Physics-Informed Long Short-Term Memory (LSTM) Model

Physics-informed Long Short-Term Memory (LSTM) models are a class of recurrent neural network (RNN) surrogates that integrate domain knowledge, including governing equations and physical constraints, directly into their architecture and/or training objective. Unlike purely data-driven LSTM models, physics-informed variants enforce conformity to physical laws—often in the form of partial differential equations (PDEs), ordinary differential equations (ODEs), conservation constraints, or system-specific constitutive relationships—by augmenting loss functions or injecting physics features. This fusion yields improved accuracy, robustness, generalizability, and interpretability in time-series prediction for complex dynamical systems across scientific and engineering domains.

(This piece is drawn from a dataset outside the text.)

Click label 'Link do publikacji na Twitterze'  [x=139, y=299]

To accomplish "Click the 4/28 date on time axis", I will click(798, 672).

1. Core Principles and Motivations

Physics-informed LSTM models exploit the strengths of the LSTM cell—gated memory mechanisms that preserve gradients and encode long-term temporal dependencies—while explicitly embedding knowledge of underlying physical processes. This approach addresses key limitations observed in classical deep learning surrogates for dynamical systems:

Generalization across domains and regimes: Purely data-driven models often fail to extrapolate outside training distributions or under limited data, whereas embedding governing equations regularizes learning.
Physical consistency and interpretability: Enforcing residuals of physics (e.g., mass conservation, energy balance, or specific ODE/PDE forms) ensures predictions respect domain constraints.
Data efficiency: Physics-informed LSTM models require less labeled data; physical loss terms can be enforced at additional collocation points even in unobserved regimes (Zhang et al., 2020).
Numerical stability and convergence: Incorporating physics can mitigate overfitting, oscillatory/chaotic behavior, and divergence in challenging regimes (Tao et al., 25 Dec 2025).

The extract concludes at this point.